[Task to complete] Your answer should restate each line of the data below word for word.

[Records contained in a dataset]
····················
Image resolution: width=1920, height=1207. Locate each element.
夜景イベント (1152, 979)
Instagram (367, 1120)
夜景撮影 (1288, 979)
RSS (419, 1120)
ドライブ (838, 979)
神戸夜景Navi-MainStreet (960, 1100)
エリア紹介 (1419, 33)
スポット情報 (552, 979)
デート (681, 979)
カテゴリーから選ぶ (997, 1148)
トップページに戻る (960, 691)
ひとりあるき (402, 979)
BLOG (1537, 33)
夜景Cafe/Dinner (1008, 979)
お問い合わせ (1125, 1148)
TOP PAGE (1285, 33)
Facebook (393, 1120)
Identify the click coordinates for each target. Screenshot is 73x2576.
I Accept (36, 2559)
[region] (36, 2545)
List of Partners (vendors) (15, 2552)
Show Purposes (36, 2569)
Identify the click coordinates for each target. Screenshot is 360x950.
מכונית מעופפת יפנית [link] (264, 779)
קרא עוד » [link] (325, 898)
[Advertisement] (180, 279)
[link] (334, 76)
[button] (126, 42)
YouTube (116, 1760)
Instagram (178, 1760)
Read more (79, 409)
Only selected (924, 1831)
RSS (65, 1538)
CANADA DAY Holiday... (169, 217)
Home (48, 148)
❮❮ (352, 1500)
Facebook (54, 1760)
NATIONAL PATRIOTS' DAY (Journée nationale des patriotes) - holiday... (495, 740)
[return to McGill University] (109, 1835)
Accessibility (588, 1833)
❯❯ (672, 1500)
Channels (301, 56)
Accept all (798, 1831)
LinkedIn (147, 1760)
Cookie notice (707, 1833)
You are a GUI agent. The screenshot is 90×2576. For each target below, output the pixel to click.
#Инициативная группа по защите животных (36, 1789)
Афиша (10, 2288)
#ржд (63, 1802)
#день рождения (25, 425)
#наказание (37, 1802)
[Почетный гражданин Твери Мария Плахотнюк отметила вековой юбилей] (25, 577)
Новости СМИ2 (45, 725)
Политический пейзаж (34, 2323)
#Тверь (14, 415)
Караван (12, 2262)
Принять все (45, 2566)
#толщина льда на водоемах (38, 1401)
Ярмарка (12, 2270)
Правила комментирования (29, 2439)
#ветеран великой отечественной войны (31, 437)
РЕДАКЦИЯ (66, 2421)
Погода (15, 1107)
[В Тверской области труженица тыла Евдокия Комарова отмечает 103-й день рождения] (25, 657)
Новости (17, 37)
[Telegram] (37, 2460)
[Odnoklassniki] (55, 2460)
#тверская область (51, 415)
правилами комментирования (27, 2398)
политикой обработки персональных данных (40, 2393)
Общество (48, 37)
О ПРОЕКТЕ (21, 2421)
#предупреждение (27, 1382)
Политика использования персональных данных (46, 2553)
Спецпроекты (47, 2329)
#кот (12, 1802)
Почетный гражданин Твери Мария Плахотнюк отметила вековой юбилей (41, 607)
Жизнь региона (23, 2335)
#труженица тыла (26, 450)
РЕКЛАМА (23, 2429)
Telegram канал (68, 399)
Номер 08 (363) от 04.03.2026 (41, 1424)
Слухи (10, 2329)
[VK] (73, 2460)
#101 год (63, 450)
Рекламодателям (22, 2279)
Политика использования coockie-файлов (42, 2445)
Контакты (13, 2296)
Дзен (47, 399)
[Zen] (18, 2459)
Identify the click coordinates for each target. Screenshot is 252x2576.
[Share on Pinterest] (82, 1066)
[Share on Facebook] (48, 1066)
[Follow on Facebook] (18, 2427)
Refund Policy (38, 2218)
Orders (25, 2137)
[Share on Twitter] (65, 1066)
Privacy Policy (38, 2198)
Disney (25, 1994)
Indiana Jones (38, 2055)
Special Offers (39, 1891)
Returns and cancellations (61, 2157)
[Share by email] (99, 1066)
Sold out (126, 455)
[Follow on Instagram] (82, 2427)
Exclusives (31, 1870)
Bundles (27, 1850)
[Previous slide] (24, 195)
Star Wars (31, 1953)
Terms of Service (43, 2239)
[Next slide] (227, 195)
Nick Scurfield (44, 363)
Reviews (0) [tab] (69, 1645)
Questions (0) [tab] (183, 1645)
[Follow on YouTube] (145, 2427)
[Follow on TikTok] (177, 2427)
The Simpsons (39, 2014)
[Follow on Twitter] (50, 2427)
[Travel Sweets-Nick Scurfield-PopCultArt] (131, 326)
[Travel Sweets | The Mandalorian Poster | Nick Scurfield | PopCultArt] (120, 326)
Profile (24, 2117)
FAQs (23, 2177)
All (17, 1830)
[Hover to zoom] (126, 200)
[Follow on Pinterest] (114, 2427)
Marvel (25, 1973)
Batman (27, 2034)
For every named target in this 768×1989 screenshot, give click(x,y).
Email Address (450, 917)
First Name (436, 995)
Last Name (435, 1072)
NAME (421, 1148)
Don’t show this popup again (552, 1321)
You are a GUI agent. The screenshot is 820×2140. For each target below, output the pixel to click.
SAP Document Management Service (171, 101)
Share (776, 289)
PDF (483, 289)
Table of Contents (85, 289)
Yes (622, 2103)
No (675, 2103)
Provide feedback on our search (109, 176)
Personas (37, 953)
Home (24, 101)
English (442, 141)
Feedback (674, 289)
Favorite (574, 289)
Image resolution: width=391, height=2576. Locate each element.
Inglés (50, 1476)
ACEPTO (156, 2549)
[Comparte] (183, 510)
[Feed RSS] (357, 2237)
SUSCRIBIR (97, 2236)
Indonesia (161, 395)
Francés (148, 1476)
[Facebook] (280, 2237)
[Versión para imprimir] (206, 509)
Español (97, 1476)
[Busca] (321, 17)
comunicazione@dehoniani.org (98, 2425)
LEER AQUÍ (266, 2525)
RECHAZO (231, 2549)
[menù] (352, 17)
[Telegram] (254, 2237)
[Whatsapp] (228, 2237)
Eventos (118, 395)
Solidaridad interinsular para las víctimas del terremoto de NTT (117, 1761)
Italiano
····················
[Written solution]
Image resolution: width=1920, height=1207. Locate each element.
夜景イベント (1152, 979)
Instagram (367, 1120)
夜景撮影 (1288, 979)
RSS (419, 1120)
ドライブ (838, 979)
神戸夜景Navi-MainStreet (960, 1100)
エリア紹介 (1419, 33)
スポット情報 (552, 979)
デート (681, 979)
カテゴリーから選ぶ (997, 1148)
トップページに戻る (960, 691)
ひとりあるき (402, 979)
BLOG (1537, 33)
夜景Cafe/Dinner (1008, 979)
お問い合わせ (1125, 1148)
TOP PAGE (1285, 33)
Facebook (393, 1120)
Identify the click coordinates for each target. Screenshot is 73x2576.
I Accept (36, 2559)
[region] (36, 2545)
List of Partners (vendors) (15, 2552)
Show Purposes (36, 2569)
Identify the click coordinates for each target. Screenshot is 360x950.
מכונית מעופפת יפנית [link] (264, 779)
קרא עוד » [link] (325, 898)
[Advertisement] (180, 279)
[link] (334, 76)
[button] (126, 42)
YouTube (116, 1760)
Instagram (178, 1760)
Read more (79, 409)
Only selected (924, 1831)
RSS (65, 1538)
CANADA DAY Holiday... (169, 217)
Home (48, 148)
❮❮ (352, 1500)
Facebook (54, 1760)
NATIONAL PATRIOTS' DAY (Journée nationale des patriotes) - holiday... (495, 740)
[return to McGill University] (109, 1835)
Accessibility (588, 1833)
❯❯ (672, 1500)
Channels (301, 56)
Accept all (798, 1831)
LinkedIn (147, 1760)
Cookie notice (707, 1833)
You are a GUI agent. The screenshot is 90×2576. For each target below, output the pixel to click.
#Инициативная группа по защите животных (36, 1789)
Афиша (10, 2288)
#ржд (63, 1802)
#день рождения (25, 425)
#наказание (37, 1802)
[Почетный гражданин Твери Мария Плахотнюк отметила вековой юбилей] (25, 577)
Новости СМИ2 (45, 725)
Политический пейзаж (34, 2323)
#Тверь (14, 415)
Караван (12, 2262)
Принять все (45, 2566)
#толщина льда на водоемах (38, 1401)
Ярмарка (12, 2270)
Правила комментирования (29, 2439)
#ветеран великой отечественной войны (31, 437)
РЕДАКЦИЯ (66, 2421)
Погода (15, 1107)
[В Тверской области труженица тыла Евдокия Комарова отмечает 103-й день рождения] (25, 657)
Новости (17, 37)
[Telegram] (37, 2460)
[Odnoklassniki] (55, 2460)
#тверская область (51, 415)
правилами комментирования (27, 2398)
политикой обработки персональных данных (40, 2393)
Общество (48, 37)
О ПРОЕКТЕ (21, 2421)
#предупреждение (27, 1382)
Политика использования персональных данных (46, 2553)
Спецпроекты (47, 2329)
#кот (12, 1802)
Почетный гражданин Твери Мария Плахотнюк отметила вековой юбилей (41, 607)
Жизнь региона (23, 2335)
#труженица тыла (26, 450)
РЕКЛАМА (23, 2429)
Telegram канал (68, 399)
Номер 08 (363) от 04.03.2026 (41, 1424)
Слухи (10, 2329)
[VK] (73, 2460)
#101 год (63, 450)
Рекламодателям (22, 2279)
Политика использования coockie-файлов (42, 2445)
Контакты (13, 2296)
Дзен (47, 399)
[Zen] (18, 2459)
Identify the click coordinates for each target. Screenshot is 252x2576.
[Share on Pinterest] (82, 1066)
[Share on Facebook] (48, 1066)
[Follow on Facebook] (18, 2427)
Refund Policy (38, 2218)
Orders (25, 2137)
[Share on Twitter] (65, 1066)
Privacy Policy (38, 2198)
Disney (25, 1994)
Indiana Jones (38, 2055)
Special Offers (39, 1891)
Returns and cancellations (61, 2157)
[Share by email] (99, 1066)
Sold out (126, 455)
[Follow on Instagram] (82, 2427)
Exclusives (31, 1870)
Bundles (27, 1850)
[Previous slide] (24, 195)
Star Wars (31, 1953)
Terms of Service (43, 2239)
[Next slide] (227, 195)
Nick Scurfield (44, 363)
Reviews (0) [tab] (69, 1645)
Questions (0) [tab] (183, 1645)
[Follow on YouTube] (145, 2427)
[Follow on TikTok] (177, 2427)
The Simpsons (39, 2014)
[Follow on Twitter] (50, 2427)
[Travel Sweets-Nick Scurfield-PopCultArt] (131, 326)
[Travel Sweets | The Mandalorian Poster | Nick Scurfield | PopCultArt] (120, 326)
Profile (24, 2117)
FAQs (23, 2177)
All (17, 1830)
[Hover to zoom] (126, 200)
[Follow on Pinterest] (114, 2427)
Marvel (25, 1973)
Batman (27, 2034)
For every named target in this 768×1989 screenshot, give click(x,y).
Email Address (450, 917)
First Name (436, 995)
Last Name (435, 1072)
NAME (421, 1148)
Don’t show this popup again (552, 1321)
You are a GUI agent. The screenshot is 820×2140. For each target below, output the pixel to click.
SAP Document Management Service (171, 101)
Share (776, 289)
PDF (483, 289)
Table of Contents (85, 289)
Yes (622, 2103)
No (675, 2103)
Provide feedback on our search (109, 176)
Personas (37, 953)
Home (24, 101)
English (442, 141)
Feedback (674, 289)
Favorite (574, 289)
Image resolution: width=391, height=2576. Locate each element.
Inglés (50, 1476)
ACEPTO (156, 2549)
[Comparte] (183, 510)
[Feed RSS] (357, 2237)
SUSCRIBIR (97, 2236)
Indonesia (161, 395)
Francés (148, 1476)
[Facebook] (280, 2237)
[Versión para imprimir] (206, 509)
Español (97, 1476)
[Busca] (321, 17)
comunicazione@dehoniani.org (98, 2425)
LEER AQUÍ (266, 2525)
RECHAZO (231, 2549)
[menù] (352, 17)
[Telegram] (254, 2237)
[Whatsapp] (228, 2237)
Eventos (118, 395)
Solidaridad interinsular para las víctimas del terremoto de NTT (117, 1761)
Italiano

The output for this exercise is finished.